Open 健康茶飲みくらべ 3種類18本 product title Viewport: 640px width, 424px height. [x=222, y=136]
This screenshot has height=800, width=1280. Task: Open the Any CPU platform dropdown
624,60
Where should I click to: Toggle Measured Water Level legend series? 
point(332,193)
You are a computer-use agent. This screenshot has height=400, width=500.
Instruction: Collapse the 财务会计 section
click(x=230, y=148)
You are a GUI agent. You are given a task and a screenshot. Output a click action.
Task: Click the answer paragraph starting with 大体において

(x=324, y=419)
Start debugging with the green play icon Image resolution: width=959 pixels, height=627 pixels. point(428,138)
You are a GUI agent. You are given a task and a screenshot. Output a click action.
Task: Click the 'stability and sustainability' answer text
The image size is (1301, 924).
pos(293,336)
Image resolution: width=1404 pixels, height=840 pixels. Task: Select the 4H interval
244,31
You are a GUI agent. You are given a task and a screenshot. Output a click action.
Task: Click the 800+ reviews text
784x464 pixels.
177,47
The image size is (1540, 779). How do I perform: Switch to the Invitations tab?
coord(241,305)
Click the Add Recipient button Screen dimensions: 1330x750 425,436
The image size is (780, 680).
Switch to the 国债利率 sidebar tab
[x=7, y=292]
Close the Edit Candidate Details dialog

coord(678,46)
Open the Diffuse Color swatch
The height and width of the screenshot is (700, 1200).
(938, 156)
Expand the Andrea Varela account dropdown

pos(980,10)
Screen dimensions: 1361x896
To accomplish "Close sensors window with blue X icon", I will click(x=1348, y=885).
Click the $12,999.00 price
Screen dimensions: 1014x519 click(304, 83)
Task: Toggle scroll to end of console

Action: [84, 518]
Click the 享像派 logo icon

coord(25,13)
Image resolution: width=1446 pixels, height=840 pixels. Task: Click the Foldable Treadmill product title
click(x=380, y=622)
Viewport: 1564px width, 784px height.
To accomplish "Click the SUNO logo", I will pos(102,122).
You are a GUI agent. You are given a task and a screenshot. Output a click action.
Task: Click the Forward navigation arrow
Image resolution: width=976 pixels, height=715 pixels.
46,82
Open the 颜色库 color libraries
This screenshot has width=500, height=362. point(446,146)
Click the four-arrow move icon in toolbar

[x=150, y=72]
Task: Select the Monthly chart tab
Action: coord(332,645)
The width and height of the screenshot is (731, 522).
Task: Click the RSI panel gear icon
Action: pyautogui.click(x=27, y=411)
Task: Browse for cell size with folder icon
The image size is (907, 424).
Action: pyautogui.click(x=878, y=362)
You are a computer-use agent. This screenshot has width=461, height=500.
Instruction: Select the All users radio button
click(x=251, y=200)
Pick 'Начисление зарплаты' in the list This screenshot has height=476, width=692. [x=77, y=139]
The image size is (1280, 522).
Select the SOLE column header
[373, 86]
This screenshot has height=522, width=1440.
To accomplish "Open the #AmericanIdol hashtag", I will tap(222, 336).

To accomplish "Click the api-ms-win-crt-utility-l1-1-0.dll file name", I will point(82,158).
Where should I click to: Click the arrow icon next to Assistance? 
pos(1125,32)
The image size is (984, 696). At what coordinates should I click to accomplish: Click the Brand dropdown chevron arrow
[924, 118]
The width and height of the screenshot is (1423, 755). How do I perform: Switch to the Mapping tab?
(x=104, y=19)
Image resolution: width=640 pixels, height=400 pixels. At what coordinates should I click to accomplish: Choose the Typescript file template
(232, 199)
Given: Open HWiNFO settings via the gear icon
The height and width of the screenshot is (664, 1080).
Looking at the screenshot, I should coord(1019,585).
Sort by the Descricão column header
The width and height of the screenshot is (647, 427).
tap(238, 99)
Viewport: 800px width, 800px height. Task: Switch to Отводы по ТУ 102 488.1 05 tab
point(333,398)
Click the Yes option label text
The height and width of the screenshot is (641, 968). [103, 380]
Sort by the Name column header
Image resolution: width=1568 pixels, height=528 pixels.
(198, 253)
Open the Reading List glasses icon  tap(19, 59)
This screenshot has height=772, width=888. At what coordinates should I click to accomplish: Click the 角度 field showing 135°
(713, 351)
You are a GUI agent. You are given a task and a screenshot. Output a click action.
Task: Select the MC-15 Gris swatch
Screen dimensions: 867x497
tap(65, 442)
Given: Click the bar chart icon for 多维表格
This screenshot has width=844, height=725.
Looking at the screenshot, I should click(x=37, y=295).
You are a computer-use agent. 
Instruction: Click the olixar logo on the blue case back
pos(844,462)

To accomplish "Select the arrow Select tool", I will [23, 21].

+---+

Every line above is to be transcribed exactly, with nothing dropped.

Open 健康茶飲みくらべ 3種類18本 product title Viewport: 640px width, 424px height. [x=222, y=136]
This screenshot has height=800, width=1280. Task: Open the Any CPU platform dropdown
624,60
Where should I click to: Toggle Measured Water Level legend series? 
point(332,193)
You are a computer-use agent. This screenshot has height=400, width=500.
Instruction: Collapse the 财务会计 section
click(x=230, y=148)
You are a GUI agent. You are given a task and a screenshot. Output a click action.
Task: Click the answer paragraph starting with 大体において

(x=324, y=419)
Start debugging with the green play icon Image resolution: width=959 pixels, height=627 pixels. point(428,138)
You are a GUI agent. You are given a task and a screenshot. Output a click action.
Task: Click the 'stability and sustainability' answer text
The image size is (1301, 924).
pos(293,336)
Image resolution: width=1404 pixels, height=840 pixels. Task: Select the 4H interval
244,31
You are a GUI agent. You are given a task and a screenshot. Output a click action.
Task: Click the 800+ reviews text
784x464 pixels.
177,47
The image size is (1540, 779). How do I perform: Switch to the Invitations tab?
coord(241,305)
Click the Add Recipient button Screen dimensions: 1330x750 425,436
The image size is (780, 680).
Switch to the 国债利率 sidebar tab
[x=7, y=292]
Close the Edit Candidate Details dialog

coord(678,46)
Open the Diffuse Color swatch
The height and width of the screenshot is (700, 1200).
(938, 156)
Expand the Andrea Varela account dropdown

pos(980,10)
Screen dimensions: 1361x896
To accomplish "Close sensors window with blue X icon", I will click(x=1348, y=885).
Click the $12,999.00 price
Screen dimensions: 1014x519 click(304, 83)
Task: Toggle scroll to end of console

Action: [84, 518]
Click the 享像派 logo icon

coord(25,13)
Image resolution: width=1446 pixels, height=840 pixels. Task: Click the Foldable Treadmill product title
click(x=380, y=622)
Viewport: 1564px width, 784px height.
To accomplish "Click the SUNO logo", I will pos(102,122).
You are a GUI agent. You are given a task and a screenshot. Output a click action.
Task: Click the Forward navigation arrow
Image resolution: width=976 pixels, height=715 pixels.
46,82
Open the 颜色库 color libraries
This screenshot has width=500, height=362. point(446,146)
Click the four-arrow move icon in toolbar

[x=150, y=72]
Task: Select the Monthly chart tab
Action: coord(332,645)
The width and height of the screenshot is (731, 522).
Task: Click the RSI panel gear icon
Action: pyautogui.click(x=27, y=411)
Task: Browse for cell size with folder icon
The image size is (907, 424).
Action: pyautogui.click(x=878, y=362)
You are a computer-use agent. This screenshot has width=461, height=500.
Instruction: Select the All users radio button
click(x=251, y=200)
Pick 'Начисление зарплаты' in the list This screenshot has height=476, width=692. [x=77, y=139]
The image size is (1280, 522).
Select the SOLE column header
[373, 86]
This screenshot has height=522, width=1440.
To accomplish "Open the #AmericanIdol hashtag", I will tap(222, 336).

To accomplish "Click the api-ms-win-crt-utility-l1-1-0.dll file name", I will point(82,158).
Where should I click to: Click the arrow icon next to Assistance? 
pos(1125,32)
The image size is (984, 696). At what coordinates should I click to accomplish: Click the Brand dropdown chevron arrow
[924, 118]
The width and height of the screenshot is (1423, 755). How do I perform: Switch to the Mapping tab?
(x=104, y=19)
Image resolution: width=640 pixels, height=400 pixels. At what coordinates should I click to accomplish: Choose the Typescript file template
(232, 199)
Given: Open HWiNFO settings via the gear icon
The height and width of the screenshot is (664, 1080).
Looking at the screenshot, I should coord(1019,585).
Sort by the Descricão column header
The width and height of the screenshot is (647, 427).
tap(238, 99)
Viewport: 800px width, 800px height. Task: Switch to Отводы по ТУ 102 488.1 05 tab
point(333,398)
Click the Yes option label text
The height and width of the screenshot is (641, 968). [103, 380]
Sort by the Name column header
Image resolution: width=1568 pixels, height=528 pixels.
(198, 253)
Open the Reading List glasses icon  tap(19, 59)
This screenshot has height=772, width=888. At what coordinates should I click to accomplish: Click the 角度 field showing 135°
(713, 351)
You are a GUI agent. You are given a task and a screenshot. Output a click action.
Task: Select the MC-15 Gris swatch
Screen dimensions: 867x497
tap(65, 442)
Given: Click the bar chart icon for 多维表格
This screenshot has width=844, height=725.
Looking at the screenshot, I should click(x=37, y=295).
You are a computer-use agent. 
Instruction: Click the olixar logo on the blue case back
pos(844,462)

To accomplish "Select the arrow Select tool", I will [23, 21].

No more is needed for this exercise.